The number of murders in East China's Jiangsu province has decreased by 10 percent over the past year, while 97 percent of the cases were resolved, a senior officer with the criminal investigation authority in the province said.
A total of 900 murder cases were cracked by Jiangsu police in 2010, Ge Xifang, deputy head of the criminal investigation bureau under the Jiangsu provincial public security department, told China Daily in an exclusive interview.
"Sixty percent of the murder cases were caused by civil disputes," he said.
According to Ge, criminal investigations are becoming more dependent on information collected online.
"More than 60 percent of the criminal cases were cracked by the help of online information," Ge said.
In addition, cutting-edge technologies have been widely used by police, and those technologies have significantly facilitated investigations, Ge said.
"Solving cases through the Internet can increase efficiency of the police and save personnel," said Dai Peng, dean of the investigation department of the Beijing-based Chinese People's Public Security University.
"However, with the increasing movement of the population and the rising complexity of criminal cases, the shortages in personnel of public security authorities and the lack of improved technologies are more and more noticeable," Dai added.

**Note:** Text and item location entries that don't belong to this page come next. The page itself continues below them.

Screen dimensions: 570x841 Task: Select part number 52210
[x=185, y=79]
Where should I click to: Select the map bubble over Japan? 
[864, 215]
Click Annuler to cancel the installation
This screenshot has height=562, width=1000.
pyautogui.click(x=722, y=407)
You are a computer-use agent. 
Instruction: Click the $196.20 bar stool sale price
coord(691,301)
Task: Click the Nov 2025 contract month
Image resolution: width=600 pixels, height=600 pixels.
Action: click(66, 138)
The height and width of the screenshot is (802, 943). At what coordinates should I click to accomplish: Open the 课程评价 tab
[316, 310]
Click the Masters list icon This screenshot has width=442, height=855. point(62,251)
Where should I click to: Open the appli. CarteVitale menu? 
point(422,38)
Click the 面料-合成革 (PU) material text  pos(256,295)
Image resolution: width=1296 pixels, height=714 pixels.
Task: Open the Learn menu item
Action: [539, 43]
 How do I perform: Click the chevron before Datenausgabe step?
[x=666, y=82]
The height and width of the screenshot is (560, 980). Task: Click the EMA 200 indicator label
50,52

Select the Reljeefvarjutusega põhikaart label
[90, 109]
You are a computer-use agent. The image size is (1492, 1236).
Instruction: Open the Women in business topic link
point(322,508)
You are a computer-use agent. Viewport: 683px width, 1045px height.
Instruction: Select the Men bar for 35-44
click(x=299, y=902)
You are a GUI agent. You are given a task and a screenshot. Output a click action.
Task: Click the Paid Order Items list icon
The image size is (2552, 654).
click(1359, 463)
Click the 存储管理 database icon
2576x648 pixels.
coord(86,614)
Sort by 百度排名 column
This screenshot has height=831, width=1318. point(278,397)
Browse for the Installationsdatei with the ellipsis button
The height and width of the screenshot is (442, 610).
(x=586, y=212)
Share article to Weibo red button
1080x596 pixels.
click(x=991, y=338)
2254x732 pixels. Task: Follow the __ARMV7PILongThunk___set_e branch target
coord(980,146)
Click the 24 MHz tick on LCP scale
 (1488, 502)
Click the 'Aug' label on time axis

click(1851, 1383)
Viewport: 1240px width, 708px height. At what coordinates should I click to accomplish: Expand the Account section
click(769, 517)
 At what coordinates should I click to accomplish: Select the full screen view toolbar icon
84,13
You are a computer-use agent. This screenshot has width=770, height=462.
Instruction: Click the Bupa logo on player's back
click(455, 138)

According to Ge, organized crime still haunts the province, and its structure tends to be more complex and underground.
"We should be good at analyzing, identifying and researching relevant cases to detect mafia-like gangs, and once nailing them we will eliminate these bad guys as early as possible," he said.
He also boasted about the absence of police officers and their relatives in running entertainment businesses, which have appeared in news reports for allegedly harboring indecent behaviors such as drug transactions and prostitution.
"We have done pretty well in this respect," he said, implying the lack of corruption of the local police.